Document passage =>
But which choice of \(x\) is preferred?

The monkey argument¶

The monkey argument is a model for assigning probabilities to \(M\) different alternatives that satisfy some constraint as described by \(I\):

Monkeys throwing \(N\) balls into \(M\) equally sized boxes.
The normalization condition \(N = \sum_{i=1}^M n_i\).
The fraction of balls in each box gives a possible assignment for the corresponding probability \(p_i = n_i / N\).
The distribution of balls \(\{ n_i \}\) divided by \(N\) is therefore a candidate pdf \(\{ p_i \}\).

After one round the monkeys have distributed their (large number of) balls over the \(M\) boxes.

The resulting pdf might not be consistent with the constraints of \(I\), however, in which case it should be rejected as a possible candidate.
After many such rounds, some distributions will be found to come up more often than others. The one that appears most frequently (and satisfies \(I\)) would be a sensible choice for \(p(\{p_i\}|I)\).
Since our ideal monkeys have no agenda of their own to influence the distribution, this most favored distribution can be regarded as the one that best represents our given state of knowledge.

Now, let us see how this preferred solution corresponds to the pdf with the largest entropy. Remember in the following that \(N\) (and \(n_i\)) are considered to be very large numbers (\(N/M \gg 1\))

The logarithm of the number of micro-states, \(W\), as a function of \(\{n_i\}\) follows from the multinomial distribution (where we use the Stirling approximation \(\log(n!) \approx n\log(n) - n\) for large numbers, and there is a cancellation of two terms)

\[ \log(W(\{n_i\})) = \log(N!) − \sum_{i=1}^M \log(n_i!) \approx N\log(N) - \sum_{i=1}^M n_i\log(n_i), \]

There are \(M^N\) different ways to distribute the balls.
The micro-states \(\{ n_i\}\) are connected to the pdf \(\{ p_i \}\) and the frequency of a given pdf is given by

\[ F(\{p_i\}) = \frac{\text{number of ways of obtaining } \{n_i\}}{M^N} \]

Therefore, the logarithm of this frequency is

\[ \log(F(\{p_i\})) \approx -N \log(M) + N\log(N) - \sum_{i=1}^M n_i\log(n_i) \]

Substituting \(p_i = n_i/N\), and using the normalization condition finally gives

\[ \log(F(\{p_i\})) \approx -N \log(M) - N \sum_{i=1}^M p_i\log(p_i) \]

We note that \(N\) and \(M\) are constants so that the preferred pdf is given by the \(\{ p_i \}\) that maximizes

\[ S = - \sum_{i=1}^M p_i\log(p_i). \]

You might recognise this quantity as the entropy from statistical mechanics. The interpretation of entropy in statistical mechanics is the measure of uncertainty that remains about a system after its observable macroscopic properties, such as temperature, pressure and volume, have been taken into account. For a given set of macroscopic variables, the entropy measures the degree to which the probability of the system is spread out over different possible microstates. Specifically, entropy is a logarithmic measure of the number of micro-states with significant probability of being occupied \(S = -k_B \sum_i p_i \log(p_i)\), where \(k_B\) is the Boltzmann constant.

Data below =>
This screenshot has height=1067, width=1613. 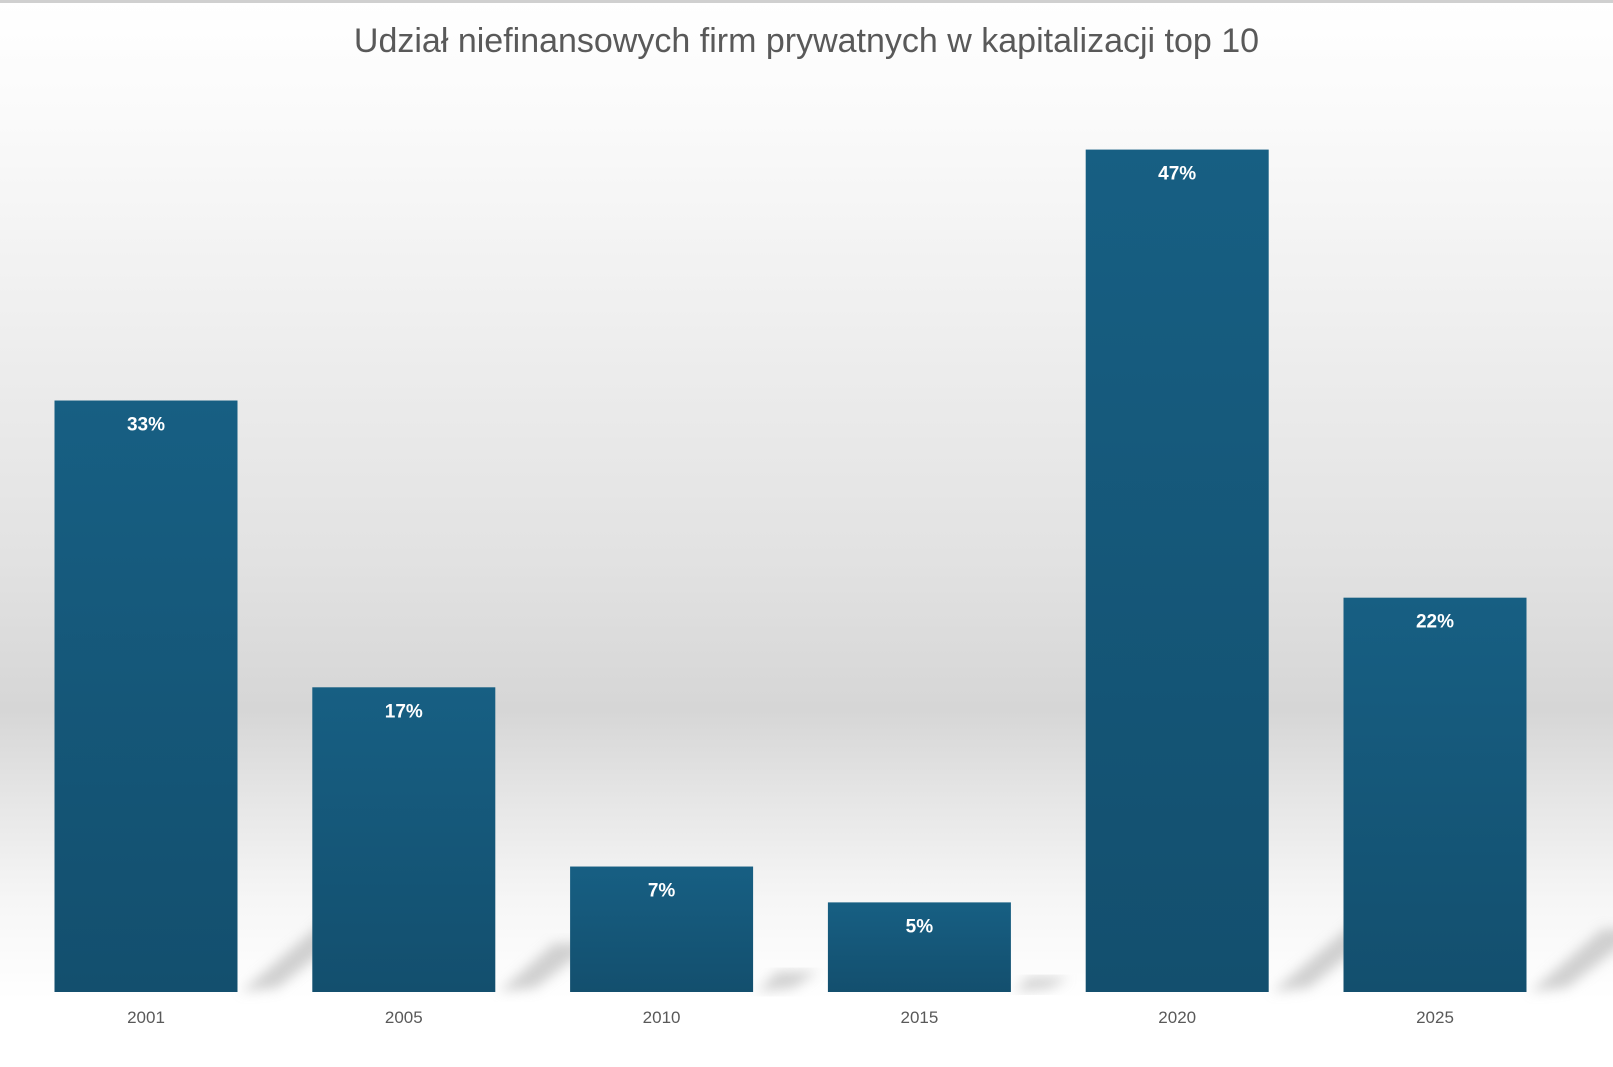 What do you see at coordinates (1177, 1018) in the screenshot?
I see `x-tick-label-2020: 2020` at bounding box center [1177, 1018].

What needs to be done =>
In the monkey-argument passage, which approximation is used for log(n!) when n is large?

Written response =>
The Stirling approximation, log(n!) ≈ n log(n) − n.